Instructions to follow →
Copy out the lines starting with the one that contains "Go back with the browser arrow" and continuing through the one that contains "This screenshot has height=856, width=1400.", and give only those lines.

Stored records →
▬▬▬▬▬▬

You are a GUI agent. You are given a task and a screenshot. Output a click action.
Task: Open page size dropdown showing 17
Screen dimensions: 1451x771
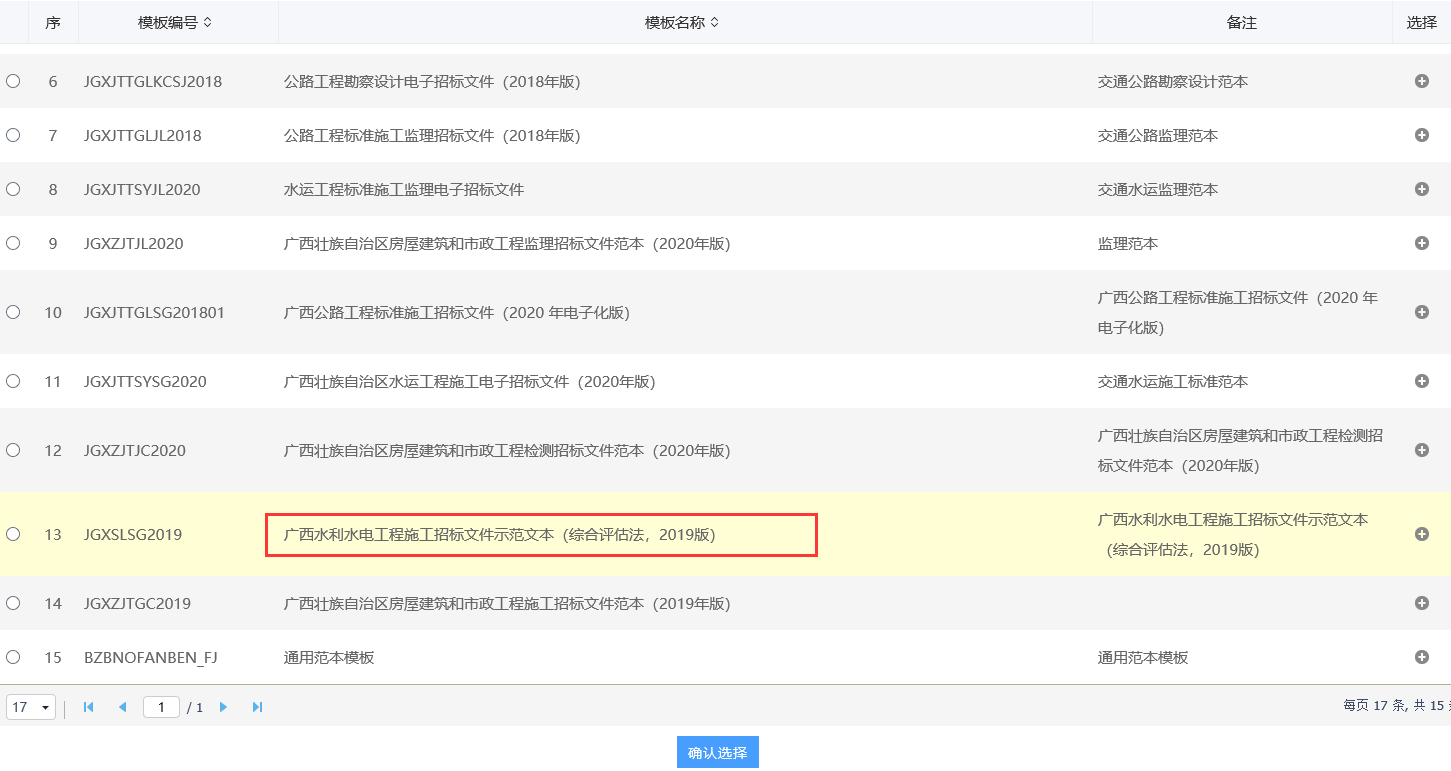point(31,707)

▬▬▬▬▬▬

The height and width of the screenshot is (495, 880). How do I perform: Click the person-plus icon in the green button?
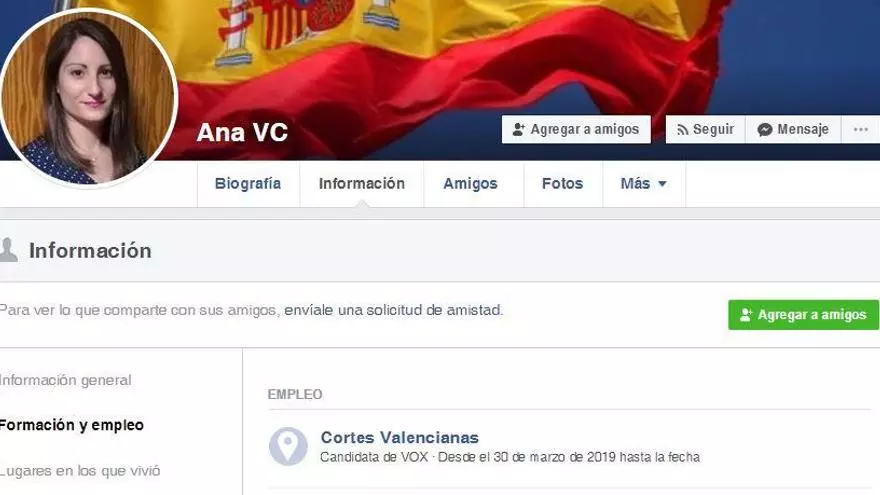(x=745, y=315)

▬▬▬▬▬▬

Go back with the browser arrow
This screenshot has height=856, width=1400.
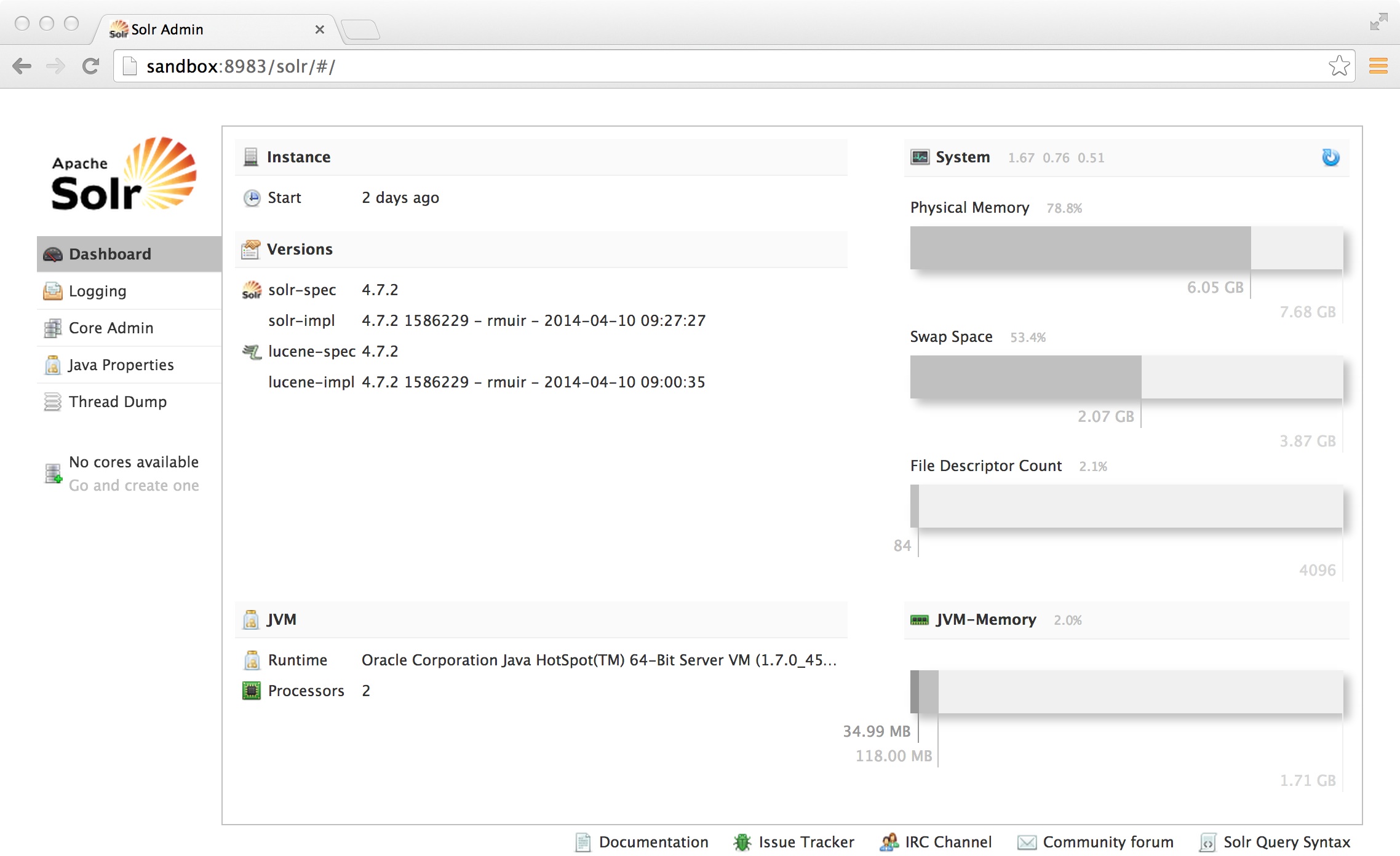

▬▬▬▬▬▬

The completed task →
Go back with the browser arrow
This screenshot has height=856, width=1400.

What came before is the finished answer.